In patients whose cancer expresses an over-abundance of the erbB-2 receptor (HER2, HER2/neu), a monoclonal antibody known as trastuzumab (Herceptin ®) is used to block the activity of the HER2 protein in breast cancer cells, slowing their growth. This drug was originally used only in the treatment of patients with metastatic disease, however in the summer of 2005 two large clinical trials published results suggesting that patients with early-stage disease also benefit significantly from trastuzumab. The drug was approved by the FDA in 1998 for the treatment of metastatic breast cancer, though oncologists have also been using it since 2005 for postoperative patients with localized, Her-2/neu positive disease.
An commercially-available angiogenesis inhibitor, a monoclonal antibody that blocks the activation of the VEGF receptor, bevacizumab, underwent testing in a randomized clinical trial in patients with metastatic breast cancer. There has been no formal publication of the data in the peer-reviewed literature as of May, 2007. The data indicate that bevacizumab delays disease progression for up to five months over conventional chemotherapy, but survival was no better. Genentech, manufacturer of bevacizumab, has filed a supplemental biological application with the FDA for approval of bevacizumab in the setting of metastatic breast cancer, on the strength of the improvement in progression-free survival.

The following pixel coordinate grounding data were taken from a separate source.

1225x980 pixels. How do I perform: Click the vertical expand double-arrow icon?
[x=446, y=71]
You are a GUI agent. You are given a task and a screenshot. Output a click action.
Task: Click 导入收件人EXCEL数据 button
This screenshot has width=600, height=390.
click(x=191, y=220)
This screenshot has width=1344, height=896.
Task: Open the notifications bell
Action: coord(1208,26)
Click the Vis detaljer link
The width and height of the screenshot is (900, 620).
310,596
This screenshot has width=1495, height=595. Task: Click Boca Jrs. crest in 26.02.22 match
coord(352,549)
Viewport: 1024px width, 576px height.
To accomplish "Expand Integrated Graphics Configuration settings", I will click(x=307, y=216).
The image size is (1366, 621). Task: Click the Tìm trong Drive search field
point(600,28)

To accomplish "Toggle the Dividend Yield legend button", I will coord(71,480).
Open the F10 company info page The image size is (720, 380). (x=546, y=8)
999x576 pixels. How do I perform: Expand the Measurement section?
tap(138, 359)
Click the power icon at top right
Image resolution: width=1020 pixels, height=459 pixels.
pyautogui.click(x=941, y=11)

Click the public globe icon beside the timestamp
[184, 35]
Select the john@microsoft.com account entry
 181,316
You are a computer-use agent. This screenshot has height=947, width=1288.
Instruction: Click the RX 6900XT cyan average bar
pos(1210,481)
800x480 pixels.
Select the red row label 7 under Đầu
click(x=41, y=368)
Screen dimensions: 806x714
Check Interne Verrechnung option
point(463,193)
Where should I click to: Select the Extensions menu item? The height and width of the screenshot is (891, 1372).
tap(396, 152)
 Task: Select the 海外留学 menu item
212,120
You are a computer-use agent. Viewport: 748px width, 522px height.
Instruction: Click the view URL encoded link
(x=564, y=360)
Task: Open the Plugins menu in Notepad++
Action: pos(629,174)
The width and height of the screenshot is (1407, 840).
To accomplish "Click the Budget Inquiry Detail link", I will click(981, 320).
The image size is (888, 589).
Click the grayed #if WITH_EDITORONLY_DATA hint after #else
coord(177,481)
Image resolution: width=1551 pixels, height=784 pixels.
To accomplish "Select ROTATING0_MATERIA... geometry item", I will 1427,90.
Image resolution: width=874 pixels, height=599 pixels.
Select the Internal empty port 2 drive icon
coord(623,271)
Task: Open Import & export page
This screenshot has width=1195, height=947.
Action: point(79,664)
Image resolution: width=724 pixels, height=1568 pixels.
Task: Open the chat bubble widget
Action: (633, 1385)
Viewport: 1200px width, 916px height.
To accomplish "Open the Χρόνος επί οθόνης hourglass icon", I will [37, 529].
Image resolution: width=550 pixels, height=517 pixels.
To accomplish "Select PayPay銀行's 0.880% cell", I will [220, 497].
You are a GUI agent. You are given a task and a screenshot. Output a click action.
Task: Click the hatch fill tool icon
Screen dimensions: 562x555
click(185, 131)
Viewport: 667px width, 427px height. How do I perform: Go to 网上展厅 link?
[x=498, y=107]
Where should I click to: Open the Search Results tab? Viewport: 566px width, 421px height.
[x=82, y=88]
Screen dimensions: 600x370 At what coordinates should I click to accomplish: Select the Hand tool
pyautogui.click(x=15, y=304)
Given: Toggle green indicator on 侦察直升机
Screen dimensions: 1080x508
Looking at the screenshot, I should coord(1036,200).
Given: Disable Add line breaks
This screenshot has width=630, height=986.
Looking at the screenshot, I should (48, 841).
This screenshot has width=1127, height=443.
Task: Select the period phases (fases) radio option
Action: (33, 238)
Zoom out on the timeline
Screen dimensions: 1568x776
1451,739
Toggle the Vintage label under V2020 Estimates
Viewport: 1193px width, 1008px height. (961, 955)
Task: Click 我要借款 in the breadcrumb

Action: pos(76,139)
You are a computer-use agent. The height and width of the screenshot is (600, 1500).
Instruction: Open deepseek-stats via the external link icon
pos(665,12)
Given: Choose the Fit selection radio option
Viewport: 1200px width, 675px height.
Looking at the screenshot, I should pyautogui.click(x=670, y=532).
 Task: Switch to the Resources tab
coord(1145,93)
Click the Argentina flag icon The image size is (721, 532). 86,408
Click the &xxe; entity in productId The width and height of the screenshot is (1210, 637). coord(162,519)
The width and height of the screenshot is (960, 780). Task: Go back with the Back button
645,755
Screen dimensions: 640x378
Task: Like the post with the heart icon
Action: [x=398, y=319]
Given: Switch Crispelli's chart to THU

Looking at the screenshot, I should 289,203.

It had received accelerated approval based on the surrogate marker that it decreased tumor size. On 16 July 2010, the FDA announced "FDA reviewers said two follow-up studies recently submitted by Roche failed to show that Avastin significantly extended lives compared to chemotherapy alone Additionally, the FDA said that in follow-up studies the drug did not slow tumor growth to the same degree as in earlier studies. Patients taking Avastin showed significantly more side effects, including high blood pressure, fatigue and abnormal white blood cell levels." 
Breast cancer in males
Less than 1% of breast cancers occur in men, and incidence is about 1 in 100,000. Men with gynaecomastia do not have a higher risk of developing breast cancer. There may be an increased incidence of breast cancer in men with prostate cancer. The prognosis, even in stage I cases, is worse in men than in women. The treatment of men with breast cancer is similar to that in older women. Since the male breast tissue is confined to the area directly behind the nipple, treatment for males has usually been a mastectomy with axillary surgery. This may be followed by adjuvant radiotherapy, hormone therapy (such as tamoxifen), or chemotherapy.
Psychological aspects of breast cancer diagnosis and treatment
The emotional impact of cancer diagnosis, symptoms, treatment, and related issues can be severe. Most larger hospitals are associated with cancer support groups which can help patients cope with the many issues that come up in a supportive environment with other people with experience with similar issues. Online cancer support groups are also very beneficial to cancer patients, especially in dealing with uncertainty and body-image problems inherent in cancer treatment.